Les visions de certains saints, particulièrement ceux dévots au Cœur du Christ —précise François— «sont de beaux stimuli qui peuvent motiver et faire beaucoup de bien», mais auxquels «les croyants ne sont pas obligés de croire, comme s’il s’agissait de la Parole de Dieu». Le Pape rappelle donc avec Pie XII que l’on ne peut pas dire que ce culte «viendrait d’une révélation privée». Au contraire, «la dévotion au Cœur du Christ est essentielle à notre vie chrétienne car elle signifie notre ouverture, pleine de foi et d’adoration, au mystère de l’amour divin et humain du Seigneur, au point que nous pouvons affirmer une fois de plus que le Sacré-Cœur est une synthèse de l’Évangile» (n. 83). Le Souverain pontife invite ensuite à renouveler la dévotion au Cœur du Christ aussi pour contraster «de nouvelles manifestations d’une “spiritualité sans chair” qui se multiplient dans la société» (n. 87). Il est nécessaire de «revenir à la synthèse incarnée de l’Évangile» (n. 90) devant «des communautés et des pasteurs qui se concentrent uniquement sur les activités extérieures, les réformes structurelles dépourvues d’Évangile, les organisations obsessionnelles, les projets mondains, les réflexions sécularisées, les propositions qui se présentent comme des prescriptions que l’on veut parfois imposer à tous» (n. 88).

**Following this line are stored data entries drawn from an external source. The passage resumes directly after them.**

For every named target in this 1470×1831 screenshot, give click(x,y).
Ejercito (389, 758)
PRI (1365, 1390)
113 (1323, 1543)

Dans les deux derniers chapitres, le Pape François met en évidence les deux aspects que «la dévotion au Sacré-Cœur doit réunir aujourd’hui pour continuer à nous nourrir et à nous rapprocher de l’Évangile: l’expérience spirituelle personnelle et l’engagement communautaire et missionnaire» (n. 91). Dans le quatrième chapitre, «L’amour qui donne à boire», le Pape relit les Écritures Saintes, et avec les premiers chrétiens, reconnaît le Christ et son côté blessé comme «celui qu’ils ont transpercé» que Dieu réfère à lui-même dans la prophétie du livre de Zacharie. Une source ouverte pour le peuple, pour étancher sa soif de l’amour de Dieu, «pour laver péché et souillure» (n. 95). Plusieurs Pères de l’Église ont mentionné «la blessure du côté de Jésus comme l’origine de l’eau de l’Esprit», en particulier saint Augustin, qui «a ouvert la voie à la dévotion au Sacré-Cœur en tant que lieu de rencontre personnelle avec le Seigneur» (n. 103). Peu à peu, ce côté blessé, rappelle le Pape, «a pris la forme d’un cœur» (n. 109), et il cite plusieurs femmes saintes qui «ont raconté des expériences de rencontre avec le Christ, caractérisées par le repos dans le Cœur du Seigneur» (n. 110). Parmi les dévots des temps modernes, l’encyclique parle avant tout de saint François de Sales, qui représente sa proposition de vie spirituelle avec un «unique cœur percé de deux flèches enfermé dans une couronne d’épines» (n. 118).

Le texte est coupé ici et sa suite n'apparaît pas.